Oh how long it has been since I have written... I blame my hiatus on finals, graduation, a two-week trip to France, and a rest period to rejuvenate myself after all that craziness. I have moved back home and am returning to a life of compromises and a full house and a lack of the independence and scholarship I have grown to love. I already miss the intellectual discussions of my beloved alma mater, and will have to uphold my feminist education on my own time. This blog may become my only outlet for dialogue and sorting out my ideas, or it may just fizzle out.

First, I would like to make a few comments on my trip to France. This was my first trip to Europe and I will remember it forever as the fabulous period wherein I discovered all the places and monuments I have dreamed of are real. I saw the extensive sculptures of Notre Dame, the fantastic arched ceiling of Sacre Coeur, and the majestic, metallic height of the Eiffel Tour as it sparkled at midnight. It was all real. Despite the magic and the wonder all around me, I was struck by the twinges of annoyance that accompany offensive actions.
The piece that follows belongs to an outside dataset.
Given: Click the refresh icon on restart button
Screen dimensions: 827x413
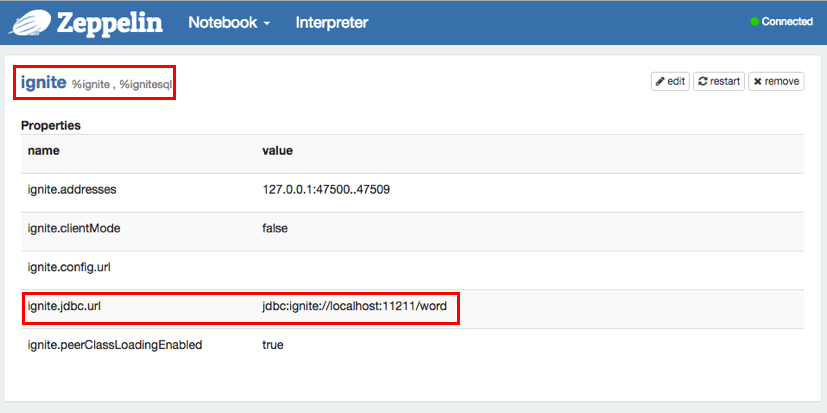Looking at the screenshot, I should 704,82.

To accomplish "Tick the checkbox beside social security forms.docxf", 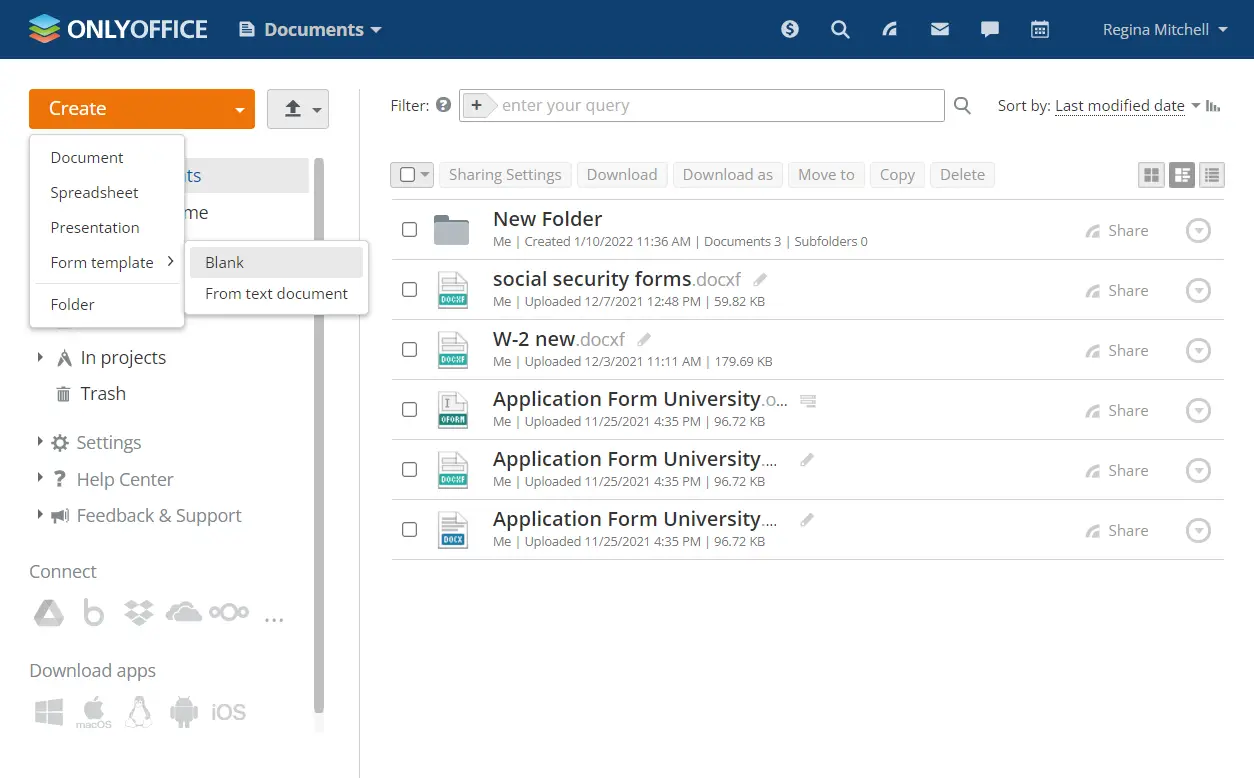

French men were much more forward than Americans and cat calls were frequent. By the end of the trip I never wanted to be called beautiful again; there is just something seedy about some random man selling paintings telling you you're beautiful after you ask him a question. There was also a man who talked to me about rap and how I should rock the hip-hop style to look even better while I waited for the metro. Then the man who spoke to my mom about marrying me, but who I let get away with it because he gave me free food - twice! (it is hard to say no to free wine and crepes) He actually would have been a very nice memory until a certain friend had to ruin it by setting up a date, ignoring the existence of my American boyfriend. She created an awkward situation at his restaurant, and my later guilt when I did not show up for the date. Too bad my French near-romance had to be ruined by an aggressive attempt to make it an illicit real romance, now he is just another sour memory (who still came with free food).
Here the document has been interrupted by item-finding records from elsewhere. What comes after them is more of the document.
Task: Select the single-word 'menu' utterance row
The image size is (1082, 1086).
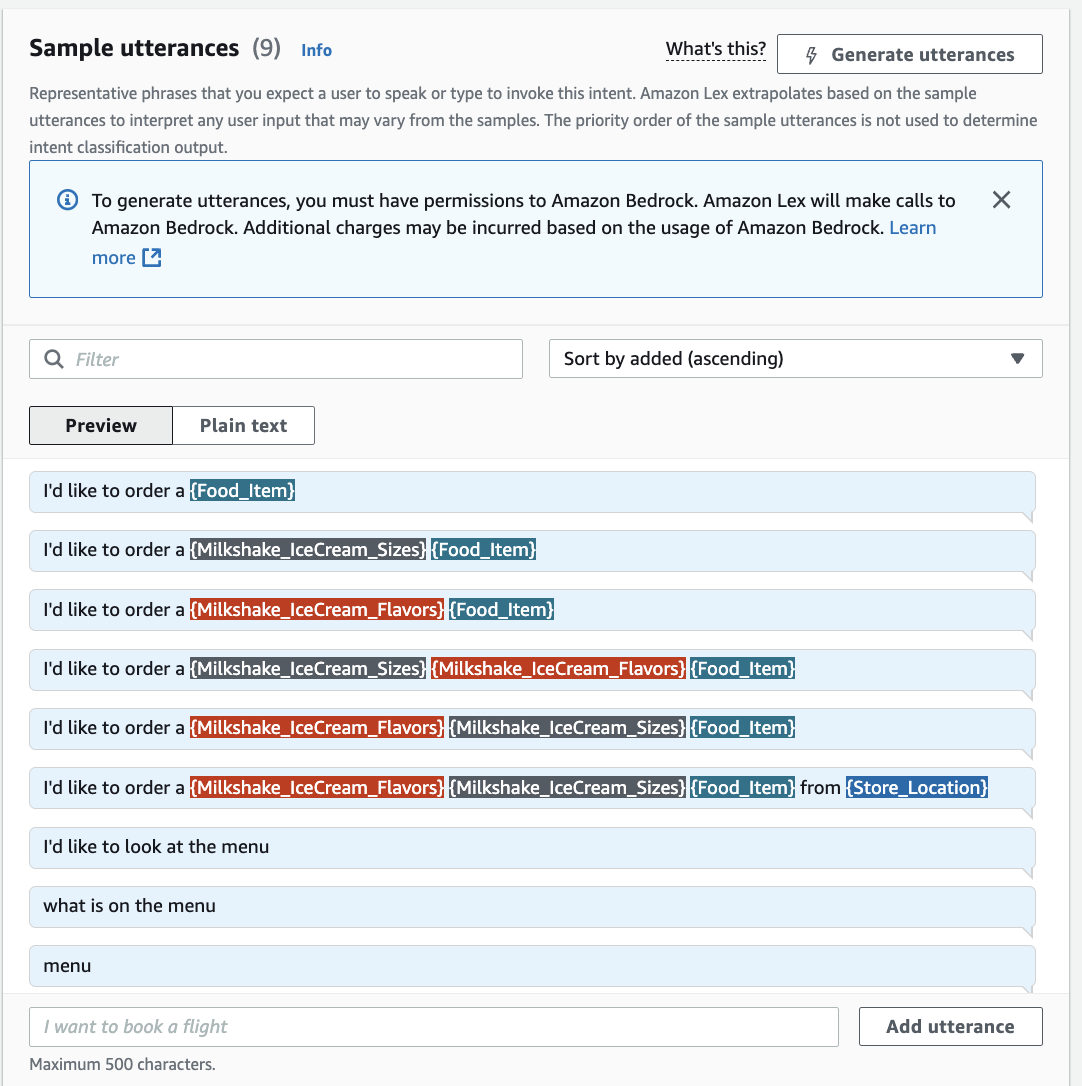Action: [532, 965]
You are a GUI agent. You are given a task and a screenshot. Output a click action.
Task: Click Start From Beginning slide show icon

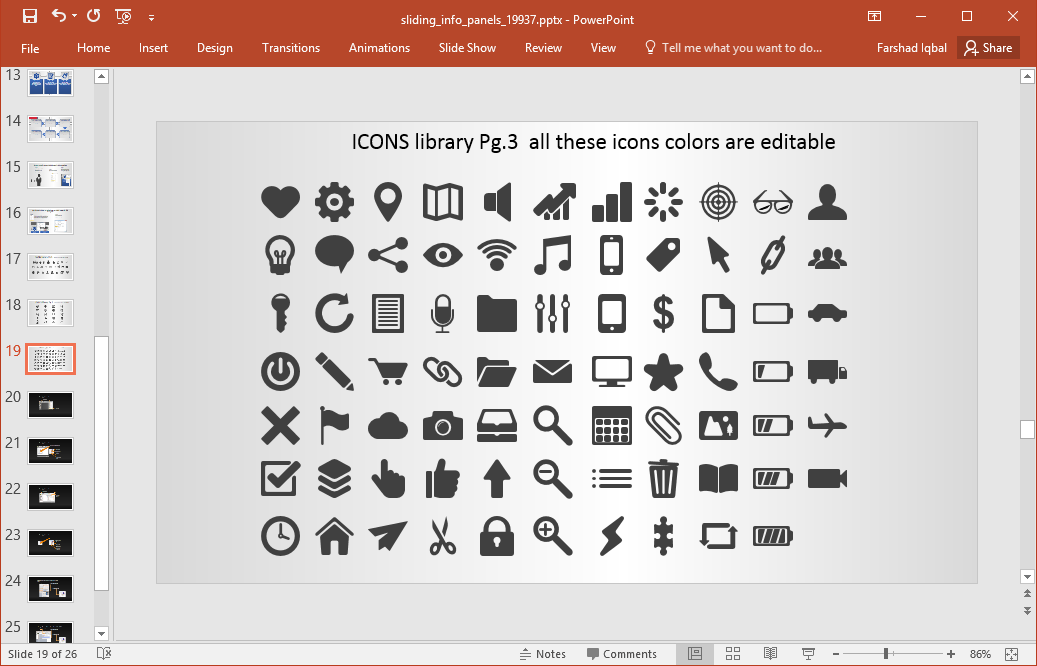123,16

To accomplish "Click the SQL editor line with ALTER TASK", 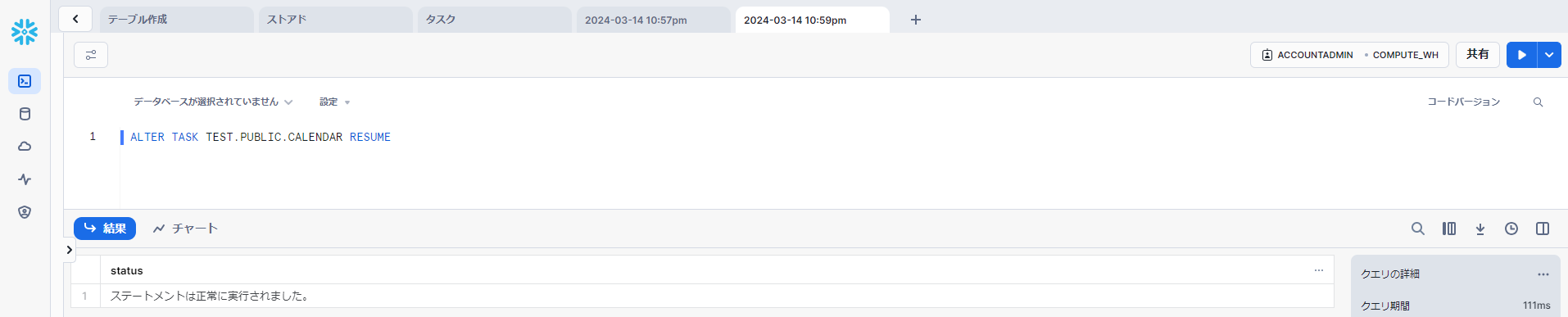I will 261,137.
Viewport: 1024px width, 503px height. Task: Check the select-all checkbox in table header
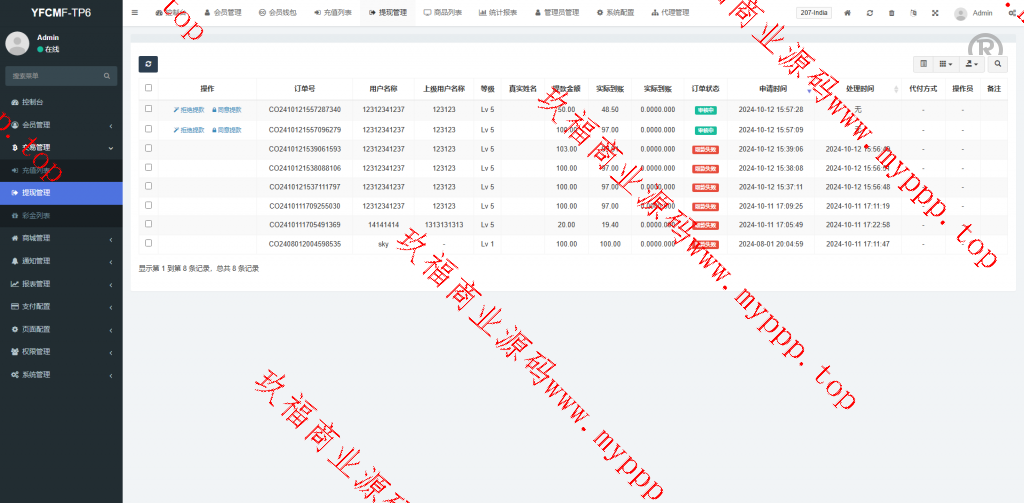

On my flight to Nice, a city along the French Riviera, I sat next to a teenage couple and was initially excited to whip out my French and make a few international friends my own age. Instead, I was forced to sit by a couple as they kissed, cuddled, and fondled each other for the entire time the seatbelt sign was unlit. While I realized early on in the trip that European couples are more fond of PDA than myself, this trip crossed even that boundary as I vigorously tried to read my book instead of seeing this young man's hand slide into his companion's pants. Is it more rude to ignore this assault on my eyes and let it go on in this public place, or to ask them to cut it out? Despite my current attempt to quit slut-shaming the way I learned as a teenager, it was hard to resist a very quickly spoken English "You are a dirty hoe-bag." I have no problem with people doing whatever they want to at home, but I do not want to see it. I should have the choice on whether I see sex or not, and I do not want to see it on an airplane. Luckily Ken Follett writes wonderful books and he held my attention the best he could. Notwithstanding, my family quickly commented on the hellfire and brimstone burning in my eyes as I exited the plane.
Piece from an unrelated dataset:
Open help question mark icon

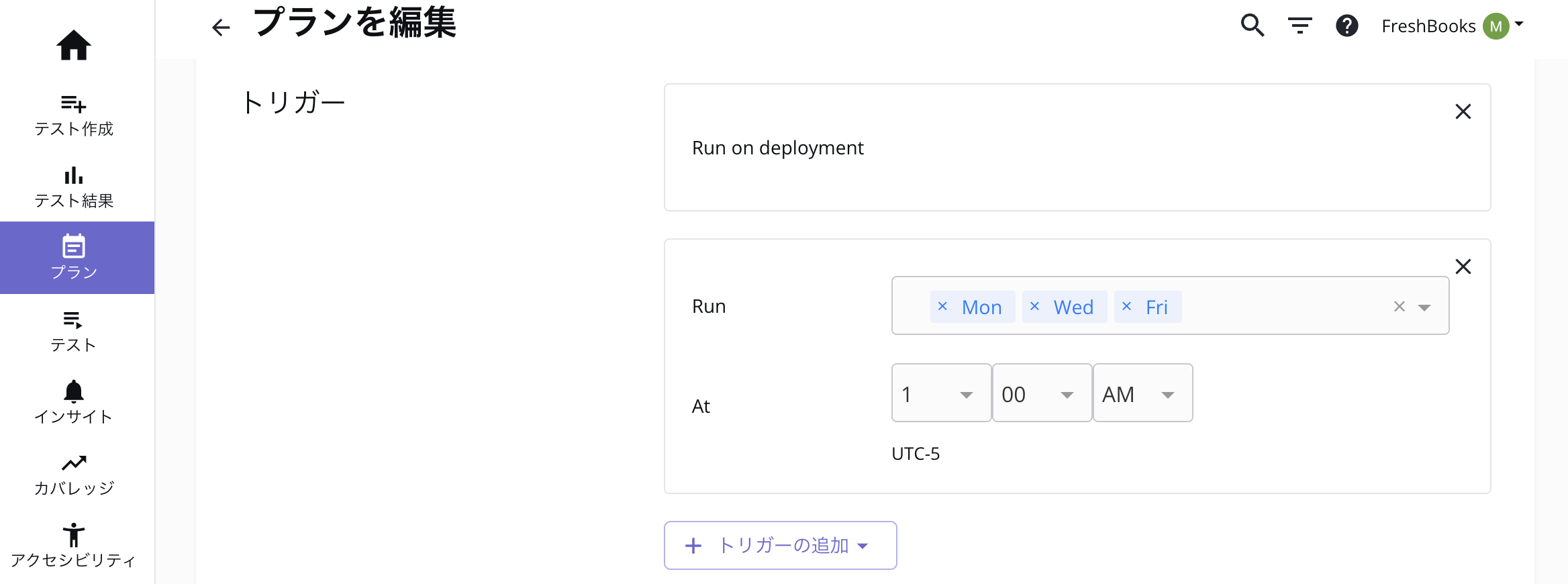1346,26
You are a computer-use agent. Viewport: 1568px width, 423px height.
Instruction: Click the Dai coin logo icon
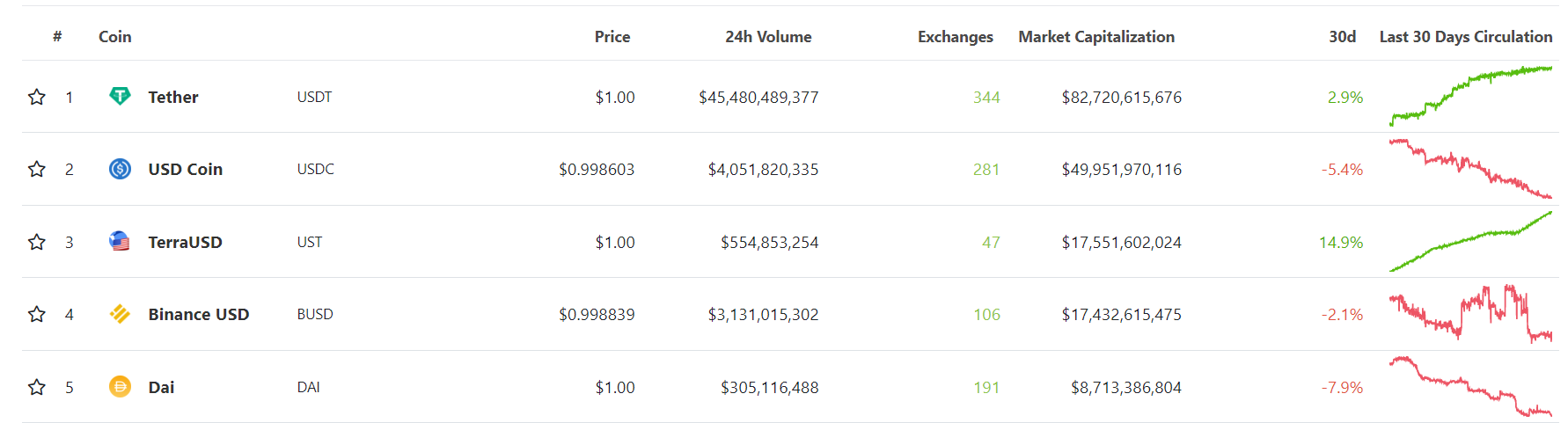click(120, 387)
So Nice revealed my conservative line I did not know I had; thanks for that. Oddly enough, that line did not extend to the topless sun-bathing I encountered on the beach once we arrived on the Riviera. While I found it odd through my lens as an American, it was not disturbing the way some would expect.

As a traveler I was constantly analyzing the viewpoint I was bringing to my experiences and trying to recognize the background and lens I held, while also trying not to be too much of a disgusting tourist. I have a particular distaste for tourists who travel around without knowing anything about the history or culture they are "experiencing," who do not recognize the difference between the tourist part of a country/city/state/etc and the reality -the people who run off to all the tourist icons and never bother to see anything true.

This trip was the realization of everything I have studied since 7th grade when I started taking French, and it was amazing, with only a couple bumps that could barely mar the experience.